In the previous embodiments the solenoid shaft 54 has been directly connected to the control spring 56. An alternative arrangement is shown in FIG. 4. In some cases the force required to be applied by the linear solenoid 50 may be quite high. In those cases a balance beam 162 may be used for force multiplication. The solenoid shaft 54 is connected to the longer arm or side 164 of the balance beam 162, with the control spring connected to the shorter side 166. In this manner a greater force can be applied by trading off for distance traveled.

It can be seen that should the control signal C to the linear solenoid 50 be removed, in any embodiment, the positioner P would only reach the equilibrium point which was established by the linear solenoid 50 prior to its deenergization. In so doing, the piston 38 would not travel to a full travel position in the cylinder 34, but would remain at the equilibrium condition set by the position of the linear solenoid 50.

This characteristic of remaining at the current position is more desirable in many control situations because this eliminates the addition of an additional error signal into the environment and thereby lessens the required responses. Maintaining the valve positioner at its current position also allows a partially operational condition to occur. For example, if the valve positioner is operating a valve on a gas pipeline spur which feeds a city and the positioner loses the control signal, a full travel condition would either shut off the gas to the city, or increase the flow to the city, thereby disrupting overall pressure and flow conditions on the pipeline. By remaining in the current position, the valve positioner of the present invention prevents either of these developments and keeps gas flow and pressure at the rate previously used, resulting in fewer problems for both the city and the pipeline operators.

* **Data extract**:

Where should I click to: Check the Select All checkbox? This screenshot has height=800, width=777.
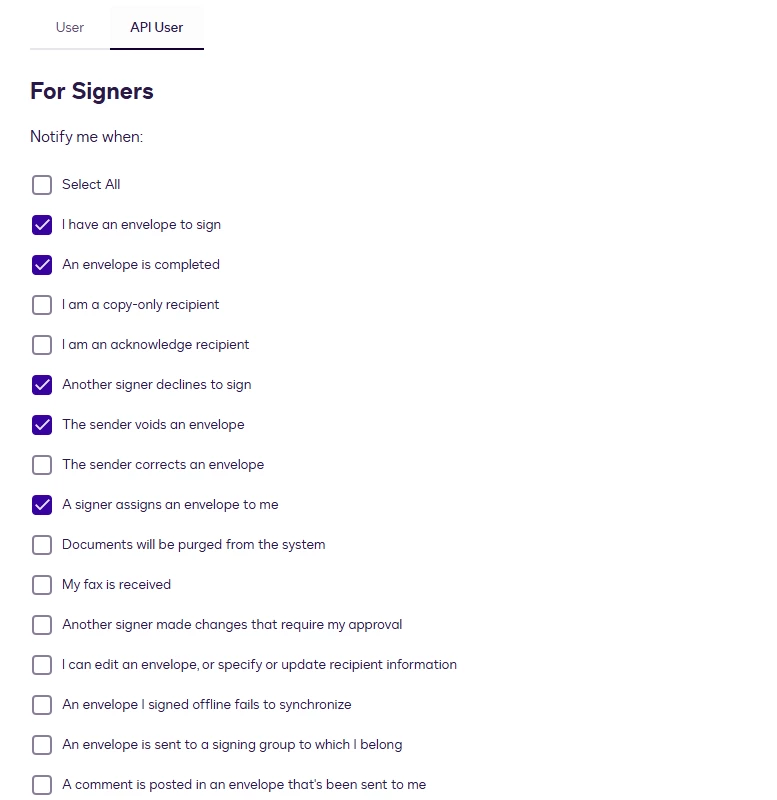point(42,185)
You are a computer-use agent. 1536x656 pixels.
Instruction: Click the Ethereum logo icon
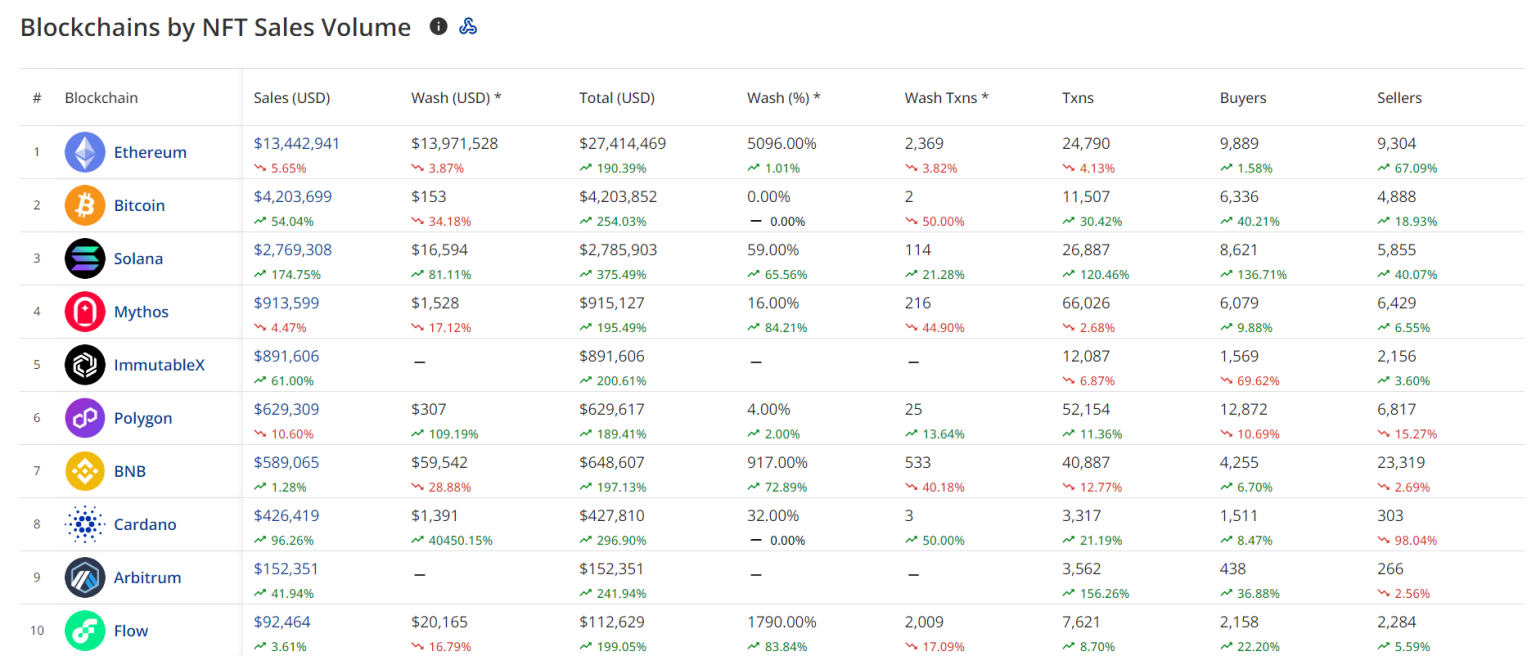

* **Set of tasks**:
A – Reproduce the part of the valve positioner passage that begins at the words "In the previous" and stops after "for distance traveled.".
B – Pick up the valve positioner passage after its final sentence and carry it forward.
The listing has no role in what is asked here.

* **Written responses**:
A –
In the previous embodiments the solenoid shaft 54 has been directly connected to the control spring 56. An alternative arrangement is shown in FIG. 4. In some cases the force required to be applied by the linear solenoid 50 may be quite high. In those cases a balance beam 162 may be used for force multiplication. The solenoid shaft 54 is connected to the longer arm or side 164 of the balance beam 162, with the control spring connected to the shorter side 166. In this manner a greater force can be applied by trading off for distance traveled.

B –
Alternate embodiments of the positioner P of the present invention can be used with piston and spring actuator assemblies, vane actuators, pneumatic motors, or other actuators as appreciated by those skilled in the art.

An embodiment of the positioner P used in conjunction with a piston and spring actuator has only a single outlet port which is coupled to the pneumatic portion of the cylinder. Pneumatic pressure is applied to only one side of the piston in the cylinder, with the spring providing the opposing force. By coupling the output port of a pneumatic supply the pressure in the cylinder increases, moving the piston against the resisting force of the spring. When the output port is coupled to a vent, the pressure in the cylinder is reduced and the piston is moved by the spring.

An embodiment of the positioner P used in conjunction with a vane actuator is similar to the above piston in cylinder examples, except that the vane pivots instead of the piston traveling in cylinder. The vane is appropriately coupled to the positioner P to provide positional information.

While a linear solenoid associated with a positioner is shown in the illustrated embodiments of FIGS. 1-4, the basic principal of the captive cylinder locking a shaft when the device is deenergized and freeing the shaft when the control source is energized can be applied to control elements commonly used in areas other than positioners. One example is a current to pressure transducer as illustrated in FIG. 5. A balance beam or torque bar 300 is used for force balancing and summing. The linear solenoid 50 with a connected captive cylinder 52 is coupled to the balance beam 300 through the control spring 56. A zero adjust spring assembly 302 also provides a force on the balance beam 300 for calibration purposes. A nozzle 304 is located under and near the balance beam 300, with the opening or closing of the nozzle providing a pneumatic signal. The pneumatic supply 306 to the nozzle 304 is also connected to a bellows assembly 308, which provides a feedback force to the balance beam 300.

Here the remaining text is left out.